One example of the type of ethical issues that cross Srinija Srinivasan’s desk at Yahoo! is whether family members should have access to the e-mail of a deceased relative. From Yahoo’s perspective, to release messages from a deceased user’s e-mail account would violate the privacy rights of the deceased and those with whom they have corresponded.
Such a dilemma moved towards resolution today when Yahoo! announced they would preserve the e-mail of a Marine killed in Iraq (contrary to company policy of deleting unused accounts after 120 days). Whether the password will be released to the family remains an open issue. Here’s an excerpt:
WIXOM, Mich. (AP) — Officials at Yahoo have taken action to preserve the e-mail account of a Michigan Marine killed in Iraq.
Lance Cpl. Justin M. Ellsworth, 20, was killed Nov. 13 during a foot patrol in Al Anbar province. After his death, his father, John Ellsworth, found himself in a legal battle with Yahoo! when he tried to access to Justin’s Yahoo! e-mail account.
The father pleaded with the company to give him access to the account to fulfill the family’s wish of knowing Justin’s last words, photographs and thoughts from Iraq. While Justin was in Iraq, he and his father discussed the e-mails Justin had in his account and how John would make copies of all the correspondence for a scrapbook.
But without the account password, which only Justin and Yahoo know, the family’s request was denied.
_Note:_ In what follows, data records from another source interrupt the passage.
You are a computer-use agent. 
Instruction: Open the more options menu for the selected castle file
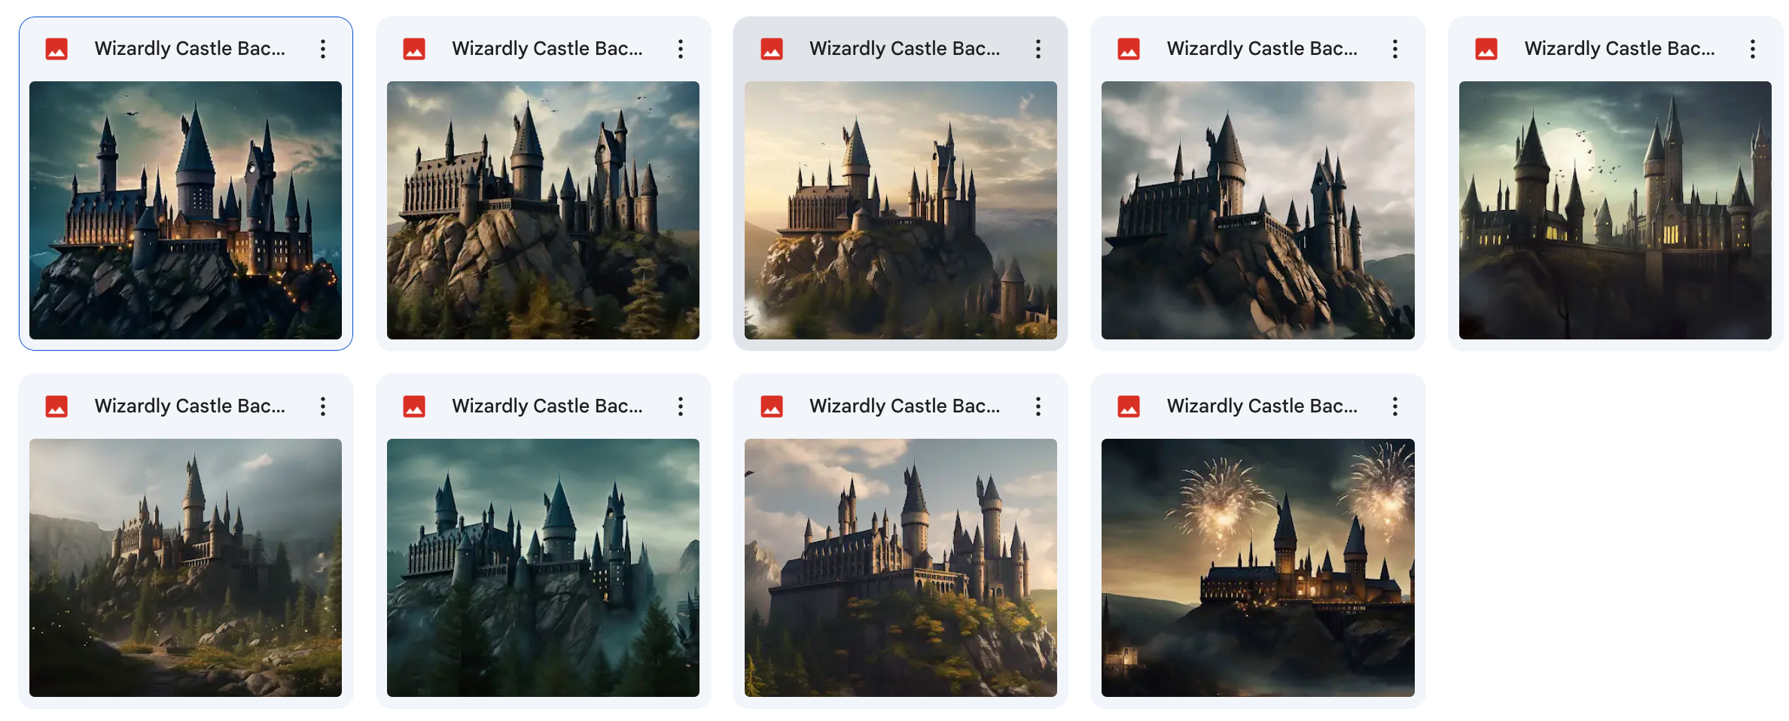pos(322,48)
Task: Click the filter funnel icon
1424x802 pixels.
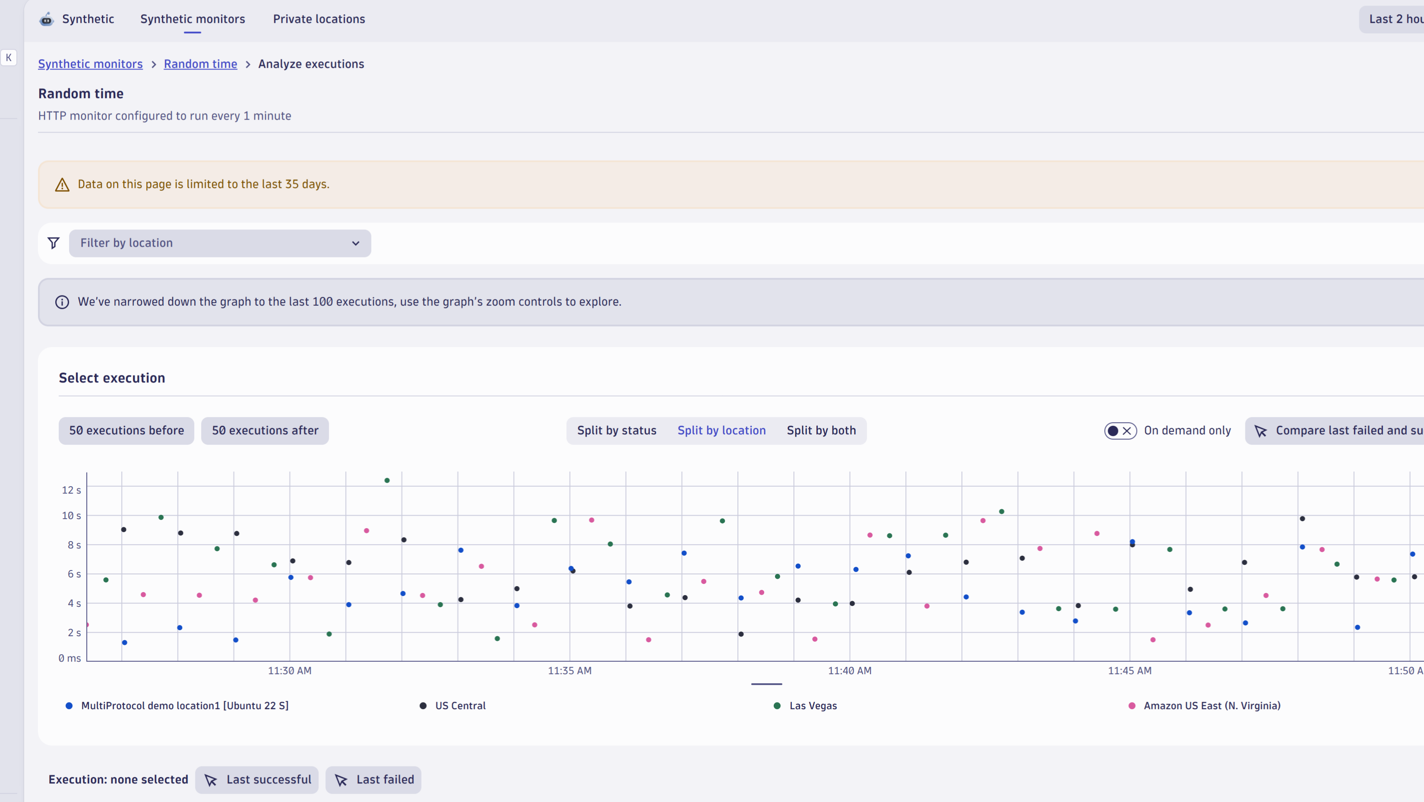Action: [x=53, y=243]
To release those messages in such circumstances, Yahoo said, would violate the privacy rights of the deceased and those with whom they have corresponded.
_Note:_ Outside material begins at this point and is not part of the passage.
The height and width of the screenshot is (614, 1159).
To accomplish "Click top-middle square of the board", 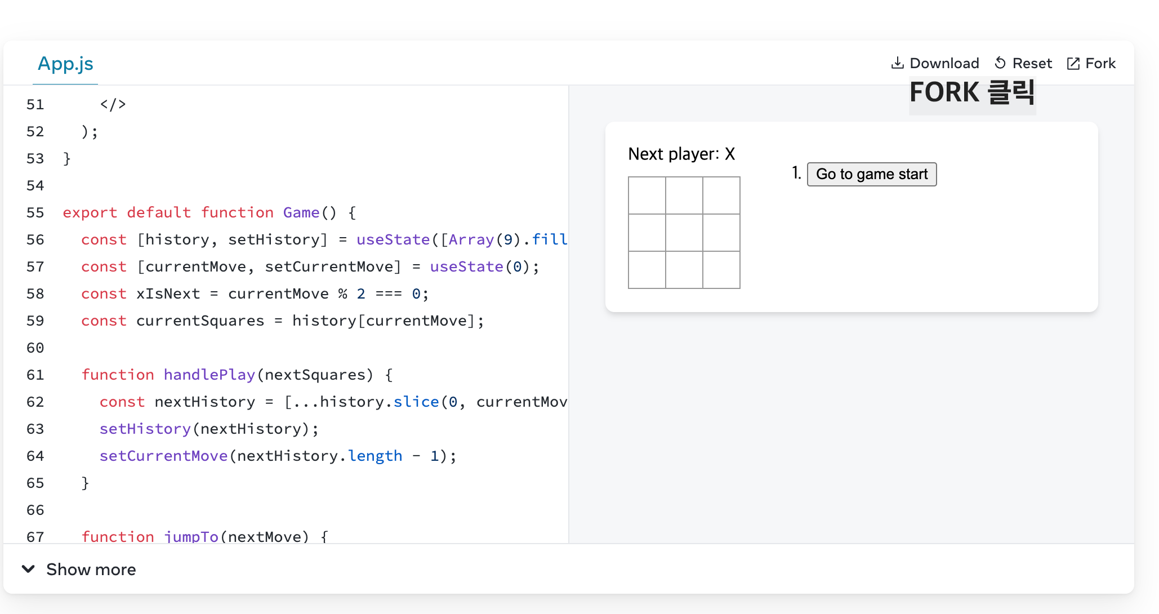I will (x=684, y=195).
Yahoo policy calls for erasing the entire account if, after 120 days, there is no activity.
John Ellsworth told The Detroit News for a Tuesday story that his attorneys are negotiating with Yahoo to get the e-mail password released.
Yahoo spokeswoman Mary Osako said Yahoo has been working with Ellsworth on a “shared goal of finding a mutually agreeable resolution to a complicated and, in many ways, uncharted issue.”